TAREFA PROPOSTA: Prossiga com o texto sobre o fortalecimento do Complexo Industrial da Saúde, começando logo após a última frase.

TEXTO PARA ANÁLISE:

Entre as ações esperadas para alavancar a indústria nacional estão a redução da tributação – para que as indústrias locais consigam competir com as internacionais – e juros mais baixos no BNDES. Temporão afirmou que serão retomadas políticas iniciadas quando ele estava à frente da pasta, em 2007, para o fortalecimento do Complexo Industrial da Saúde. A principal delas refere-se às chamadas PDPs (Parcerias para o Desenvolvimento Produtivo), parcerias entre laboratórios públicos e empresas desenvolvedoras de tecnologias que, após um certo período de trabalho conjunto, são incorporadas ao setor público. O método baseia-se no poder de compra do Estado para induzir à internalização da produção. “Sem a PDP, o ministério, estado ou município é obrigado a comprar de fornecedores externos. Esse tipo de parceria promove também a economia de recursos”, afirma.

ITENS FORNECIDOS:

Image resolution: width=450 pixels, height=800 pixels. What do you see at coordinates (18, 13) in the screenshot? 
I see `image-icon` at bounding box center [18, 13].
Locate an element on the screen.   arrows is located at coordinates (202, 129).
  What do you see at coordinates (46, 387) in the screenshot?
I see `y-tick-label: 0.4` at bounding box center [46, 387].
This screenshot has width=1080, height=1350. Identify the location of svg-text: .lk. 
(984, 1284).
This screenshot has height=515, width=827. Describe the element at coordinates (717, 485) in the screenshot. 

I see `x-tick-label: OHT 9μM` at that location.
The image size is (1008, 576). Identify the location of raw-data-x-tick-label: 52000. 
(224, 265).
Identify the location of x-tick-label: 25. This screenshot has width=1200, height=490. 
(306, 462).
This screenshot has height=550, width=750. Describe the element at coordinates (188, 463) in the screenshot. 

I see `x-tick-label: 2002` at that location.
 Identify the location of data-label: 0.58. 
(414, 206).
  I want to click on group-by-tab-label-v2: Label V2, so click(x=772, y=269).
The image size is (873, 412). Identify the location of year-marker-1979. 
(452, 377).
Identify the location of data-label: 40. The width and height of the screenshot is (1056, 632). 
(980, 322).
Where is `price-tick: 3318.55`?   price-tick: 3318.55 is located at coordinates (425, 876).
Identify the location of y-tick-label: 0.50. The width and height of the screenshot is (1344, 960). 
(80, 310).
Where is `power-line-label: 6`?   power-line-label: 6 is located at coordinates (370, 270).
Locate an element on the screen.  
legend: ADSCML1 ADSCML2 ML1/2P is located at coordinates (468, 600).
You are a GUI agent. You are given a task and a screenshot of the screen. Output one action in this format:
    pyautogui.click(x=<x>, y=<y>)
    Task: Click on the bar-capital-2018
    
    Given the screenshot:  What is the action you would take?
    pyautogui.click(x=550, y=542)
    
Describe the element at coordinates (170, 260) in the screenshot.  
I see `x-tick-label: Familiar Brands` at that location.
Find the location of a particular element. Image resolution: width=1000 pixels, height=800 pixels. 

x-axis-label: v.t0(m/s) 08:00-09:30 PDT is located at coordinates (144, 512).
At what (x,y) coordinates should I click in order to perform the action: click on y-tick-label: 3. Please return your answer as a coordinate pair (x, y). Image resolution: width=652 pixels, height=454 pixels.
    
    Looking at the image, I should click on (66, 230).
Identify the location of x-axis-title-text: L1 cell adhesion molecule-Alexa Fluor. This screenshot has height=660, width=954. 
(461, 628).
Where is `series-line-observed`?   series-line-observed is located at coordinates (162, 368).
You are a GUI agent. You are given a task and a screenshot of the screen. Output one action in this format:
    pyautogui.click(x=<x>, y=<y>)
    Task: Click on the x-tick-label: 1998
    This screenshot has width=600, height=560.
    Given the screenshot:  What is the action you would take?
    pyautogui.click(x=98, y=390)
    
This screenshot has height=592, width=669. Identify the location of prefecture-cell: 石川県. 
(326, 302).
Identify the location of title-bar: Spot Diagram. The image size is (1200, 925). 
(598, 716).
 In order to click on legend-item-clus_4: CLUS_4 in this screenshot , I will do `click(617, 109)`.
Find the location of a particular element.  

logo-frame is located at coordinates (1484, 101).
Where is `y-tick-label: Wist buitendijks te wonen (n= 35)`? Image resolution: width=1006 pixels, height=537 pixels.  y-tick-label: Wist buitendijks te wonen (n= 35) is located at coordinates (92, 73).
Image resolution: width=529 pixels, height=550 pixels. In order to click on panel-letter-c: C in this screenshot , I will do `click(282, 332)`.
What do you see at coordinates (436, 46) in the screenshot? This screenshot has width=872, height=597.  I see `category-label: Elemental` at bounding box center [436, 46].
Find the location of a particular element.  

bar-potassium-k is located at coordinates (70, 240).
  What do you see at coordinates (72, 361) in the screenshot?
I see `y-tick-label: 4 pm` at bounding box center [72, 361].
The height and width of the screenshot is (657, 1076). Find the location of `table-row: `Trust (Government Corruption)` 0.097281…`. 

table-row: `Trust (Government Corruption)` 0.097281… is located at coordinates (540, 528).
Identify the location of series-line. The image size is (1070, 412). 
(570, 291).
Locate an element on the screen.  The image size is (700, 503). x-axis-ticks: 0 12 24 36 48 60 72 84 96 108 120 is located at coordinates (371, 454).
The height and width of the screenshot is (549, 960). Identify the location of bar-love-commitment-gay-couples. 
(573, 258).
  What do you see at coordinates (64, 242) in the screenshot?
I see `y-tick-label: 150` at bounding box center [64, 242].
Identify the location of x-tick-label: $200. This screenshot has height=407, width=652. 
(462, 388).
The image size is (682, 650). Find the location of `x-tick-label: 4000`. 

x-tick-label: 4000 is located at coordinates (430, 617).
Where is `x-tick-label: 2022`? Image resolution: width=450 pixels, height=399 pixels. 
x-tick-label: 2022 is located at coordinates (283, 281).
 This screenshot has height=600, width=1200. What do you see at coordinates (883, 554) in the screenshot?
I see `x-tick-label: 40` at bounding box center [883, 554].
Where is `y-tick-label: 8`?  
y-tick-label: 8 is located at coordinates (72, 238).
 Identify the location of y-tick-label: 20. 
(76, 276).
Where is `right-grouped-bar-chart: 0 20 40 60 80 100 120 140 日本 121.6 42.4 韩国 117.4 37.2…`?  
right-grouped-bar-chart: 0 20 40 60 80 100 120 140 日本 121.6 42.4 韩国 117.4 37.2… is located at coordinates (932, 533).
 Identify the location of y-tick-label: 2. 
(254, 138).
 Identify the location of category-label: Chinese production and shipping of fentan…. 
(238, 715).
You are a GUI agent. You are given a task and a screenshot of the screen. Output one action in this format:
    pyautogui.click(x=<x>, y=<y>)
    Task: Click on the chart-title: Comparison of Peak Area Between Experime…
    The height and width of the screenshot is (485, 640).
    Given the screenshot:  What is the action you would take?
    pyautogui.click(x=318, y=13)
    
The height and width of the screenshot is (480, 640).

RESPOSTA:
Em um primeiro momento, segundo sua visão, será necessário analisar dados epidemiológicos de contágios e mortes e em índices de gastos com Saúde de cada estado e município. É preciso mapear os medicamentos e equipamentos necessários para o combate das doenças – e quais tecnologias são necessárias para a sua produção. Também será necessário avaliar qual o seu impacto no orçamento. Por fim, vale analisar as “janelas de oportunidade” existentes, ou seja, em quais casos o Brasil já desenvolveu algum tipo de conhecimento. 

Como exemplo, o ex-ministro citou a produção de vacinas em território nacional, hoje liderada pela Fundação Oswaldo Cruz (Fiocruz) e o Instituto Butantan. “O Brasil produz praticamente 85% das vacinas utilizadas no Plano Nacional de Imunização (PNI)”, afirma. “Isso foi possível graças às parcerias entre os laboratórios, as farmacêuticas e essas instituições brasileiras”, conclui. Hoje, já existe um marco regulatório no ministério da Saúde que estabelece a prática de PDPs. Com a formação do novo Grupo Executivo, a expectativa é de que o estudo e implementação desse tipo de iniciativa seja priorizada.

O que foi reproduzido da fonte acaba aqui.